Lula gosta muito de se comparar a seus antecessores, dizendo que fez mais do que eles. Minha impressão é que isso tem dois componentes: um de classe e outro que eu vou chamar rapidamente de "edípico". A questão de classe é o "eu sou melhor que meu patrão, meu governo é melhor do que o dos patrões, nós somos melhores do que os patrões". O lado edípico é a luta com o pai, representado aqui pelos que vieram antes, e isso se reflete numa rivalidade com figuras prestigiosas, como Fernando Henrique, Getúlio, Juscelino, todos os que o precederam. Quem está constantemente se comparando com outro não se sente seguro daquilo que está fazendo. (...) Veja bem, não estou fazendo psicanálise selvagem do presidente, seria ridículo e tiraria a força do argumento. Estou dizendo apenas que, de maneira genérica, aquele que está constantemente em rivalidade com seu predecessor sugere fortemente uma problemática edípica, do tipo "eu ainda não acabei de matar o pai". Para um líder político, isso me parece negativo, além de ser irritante.”

Obviamente, psicanalistas, pastores, padres, hegelianos, cartomantes e budistas sempre estabelecem relação entre o que bem entendem. O que é interessante, entretanto, é notar que Lula parece profundamente motivado – mais do que uma simples estratégia política – em mostrar que seu governo foi melhor do que os anteriores, principalmente o de FHC.

Não sei se é questão de classe ou edipiana; parece que é, sobretudo, outra coisa que preocupa Lula: a consciência de que, daqui a alguns anos, seu governo corre o risco de ser lembrado como “um governo de continuação, no qual descobriu-se o maior esquema de corrupção da história do Brasil.”

Os petistas irão protestar, dizendo que na época de FHC também houve muita corrupção.

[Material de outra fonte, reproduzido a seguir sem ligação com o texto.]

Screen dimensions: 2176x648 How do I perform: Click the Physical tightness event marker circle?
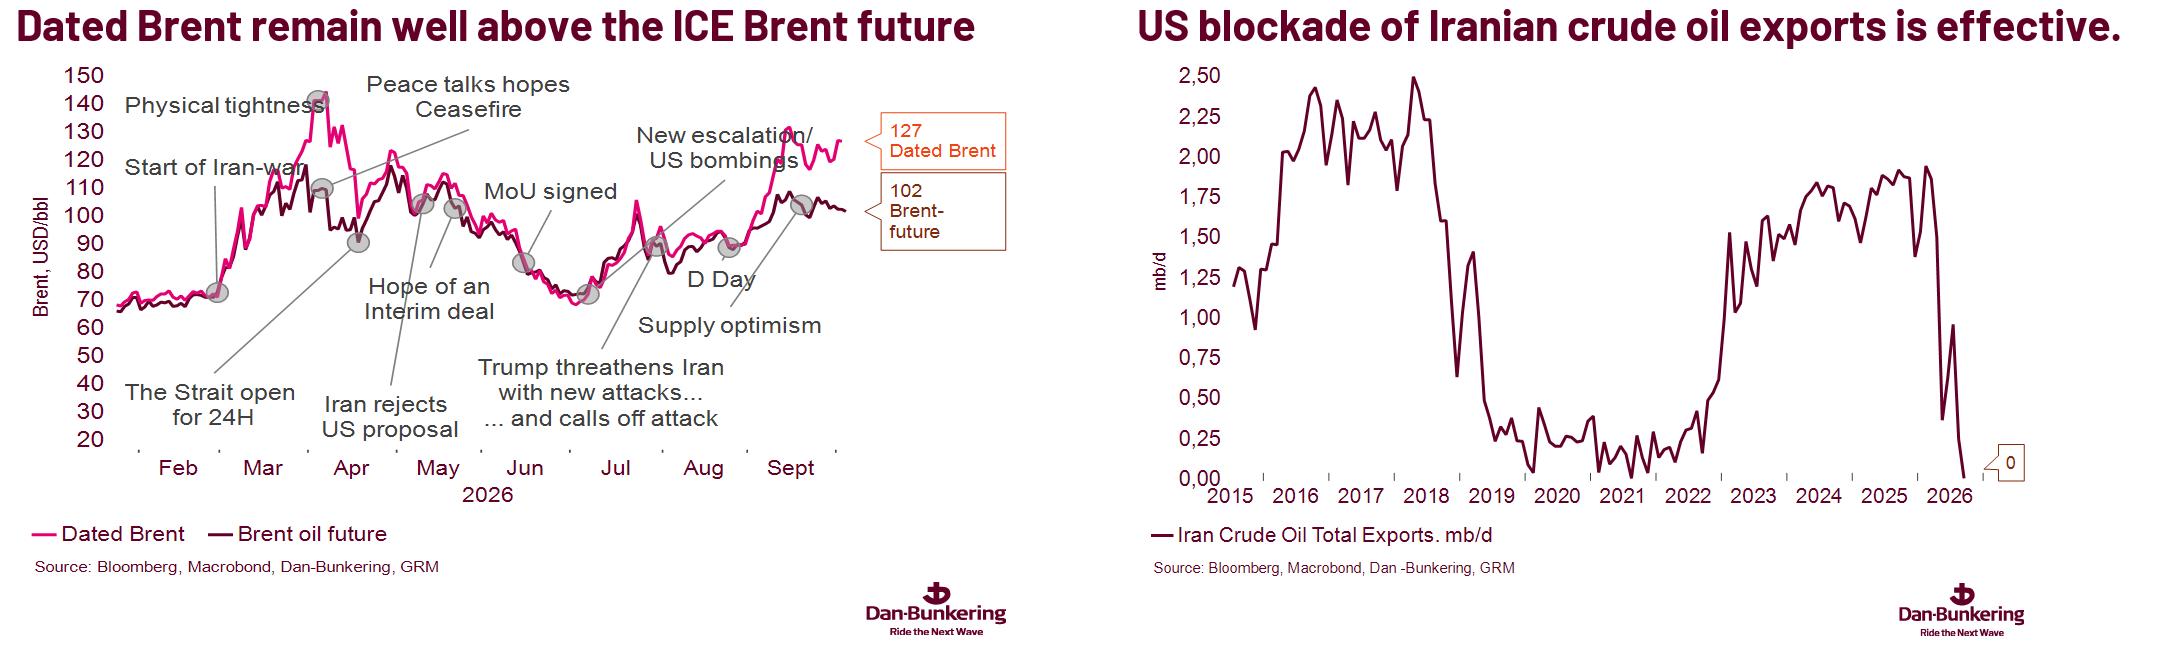318,101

Eu não sei, e provavelmente pouca gente sabe, porque simplesmente não se provou nada, diferentemente de agora. Contra o governo FHC pesavam acusações, contra o governo Lula e o PT, há provas materiais. O governo FHC será lembrado como aquele que estabilizou a economia com o plano Real, colocou o mínimo de ordem nas coisas (responsabilidade fiscal, por exemplo) e privatizou o que tinha que ser privatizado (uau, temos até blogs!). Os maiores erros de FHC geralmente são apontados como a insistência na manutenção artificial do câmbio - reconhecido pelo próprio FHC - e a miguelice (e falcatruas mesmo) nas privatizações.

Lula fez um bom governo, com “bom” significando duas coisas: 1) não jogar no lixo tudo que foi construído antes; 2) fazer um governo que é, em linhas gerais, igual ao que Serra teria feito se tivesse ganho de Lula. É isto que se espera da alternância de poder: que as coisas boas feitas anteriormente não sejam jogadas no lixo, que haja o mínimo de continuação. Já estamos bem grandinhos para acreditar em promessas milagrosas e para achar que se muda a demência moral do país inteiro em apenas alguns anos.

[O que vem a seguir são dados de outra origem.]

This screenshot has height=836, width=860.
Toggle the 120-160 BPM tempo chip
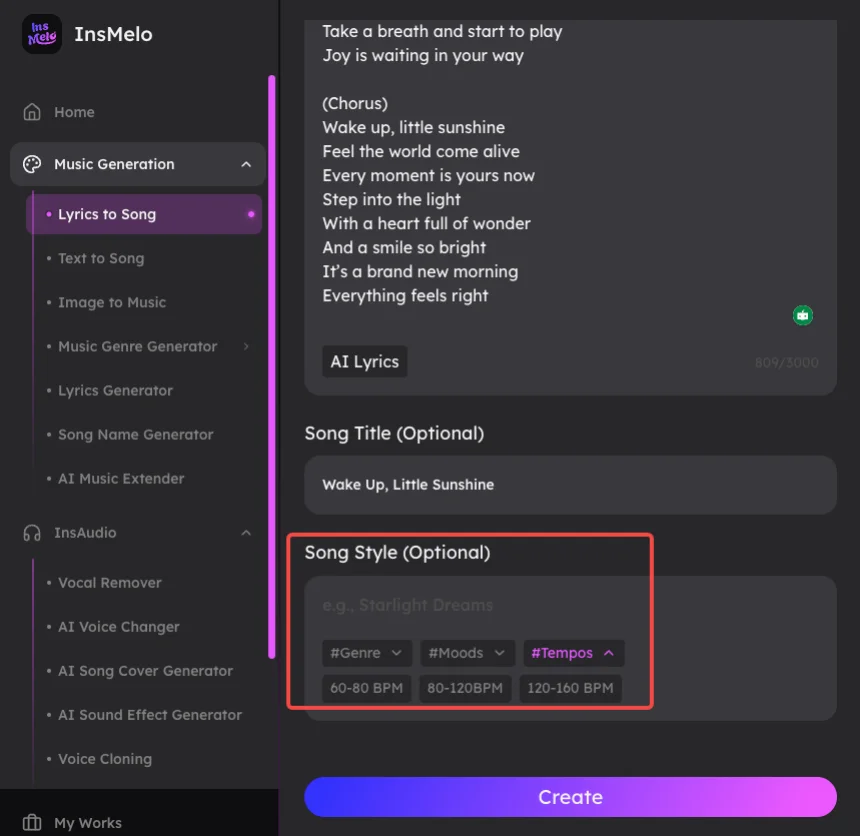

Estou abstraindo, aqui, ao fazer essa comparação entre governos, toda a questão da roubalheira petista. Lula fez o mínimo. Não conseguiu fazer mais do que isso porque o PT nunca teve nem idéia do que fazer quando chegasse ao poder. É lamentável ter que reconhecer, mas FHC e o PSDB tinham pelo menos uma vaga idéia do que tinham que fazer quando chegaram ao poder – de fato foi feito e Lula deu continuação a isso.

Lula continuou o que foi deixado por FHC, tanto na economia quanto no suposto “programa social”. Obviamente, os índices do governo Lula são todos melhores do que os de FHC; Lula não enfrentou crises internacionais e encontrou tudo pronto. Poderia ter feito mais: ao invés de lotear os ministérios com políticos da base aliada, poderia ter escolhido técnicos com projetos.

Lula perdeu a oportunidade de ter feito mais do que um governo de continuação. Voltando à questão ética, o mínimo que se poderia fazer é tirar Lula e o PT do poder. Se Ackmin ganhar, certamente dará continuidade ao que Lula fez e terá, então, a chance de mostrar se é capaz de fazer mais - com altas chances de fracassar miseravelmente. Se Lula se reeleger, corremos o risco de continuar o continuísmo. Não é o fim do mundo, ainda mais para nós, brasileiros, tão acostumados com a mediocridade geral.